SUPPLIED INFORMATION

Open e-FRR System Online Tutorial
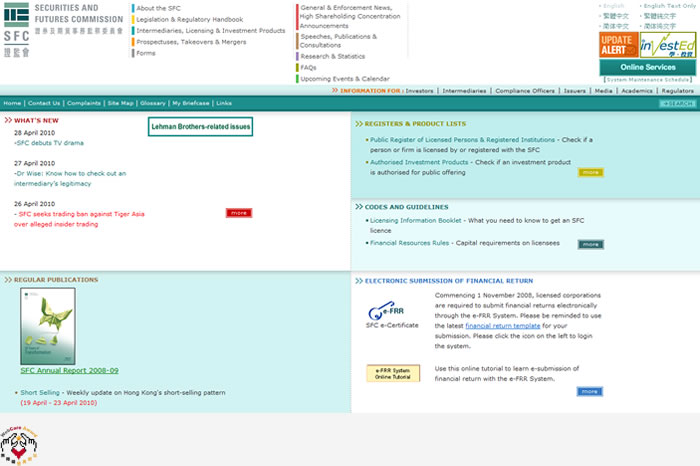 pos(393,373)

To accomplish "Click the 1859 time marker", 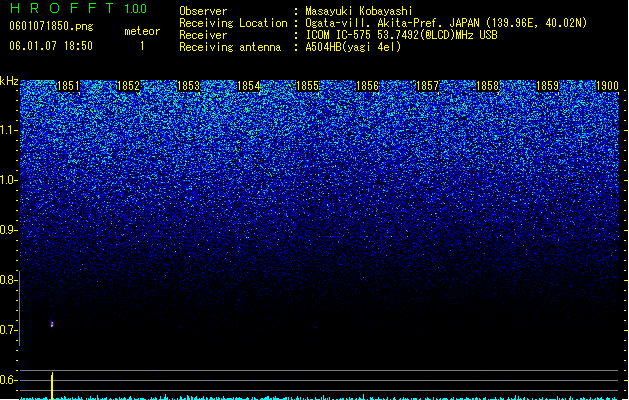I will pos(547,86).
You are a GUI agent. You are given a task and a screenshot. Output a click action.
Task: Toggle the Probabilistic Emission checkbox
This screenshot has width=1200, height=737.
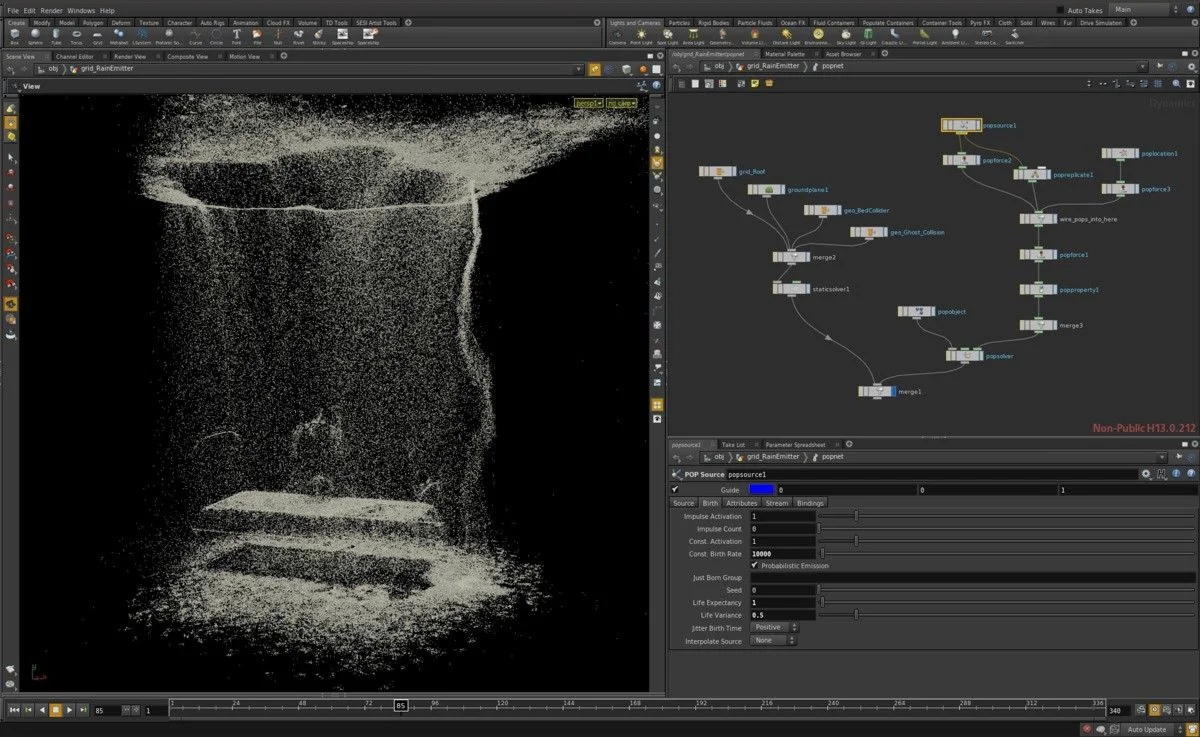pyautogui.click(x=756, y=565)
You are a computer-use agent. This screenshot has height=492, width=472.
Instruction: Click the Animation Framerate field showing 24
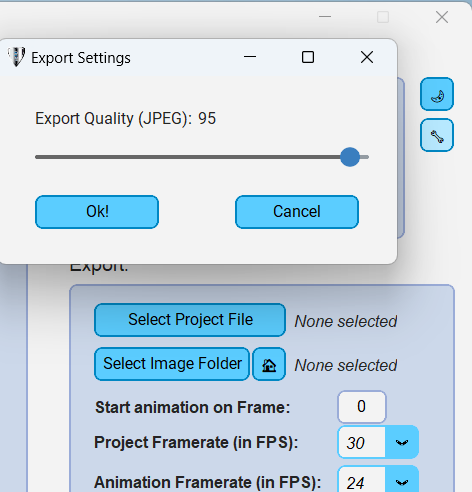(362, 480)
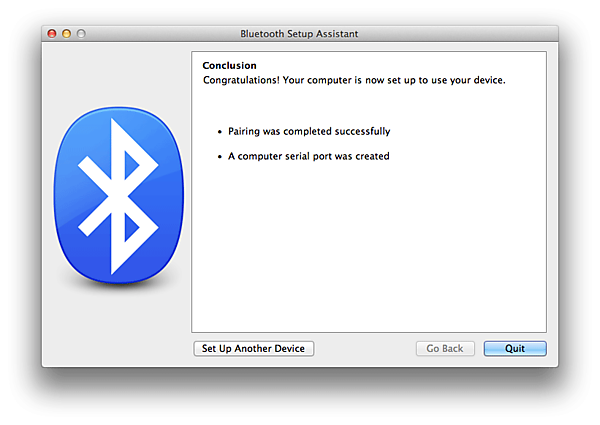Close the Bluetooth Setup Assistant window

tap(52, 34)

WHAT YOU NEED TO DO
Nothing but the lines from the line containing "This screenshot has width=1200, height=737." to the end of the records above should be repeated, exactly and with every picture omitted.

COMPLETED EXERCISE
This screenshot has width=1200, height=737.
pyautogui.click(x=756, y=565)
You are a computer-use agent. This screenshot has height=492, width=472.
Instruction: Click the Animation Framerate field showing 24
(362, 480)
Close the Bluetooth Setup Assistant window

tap(52, 34)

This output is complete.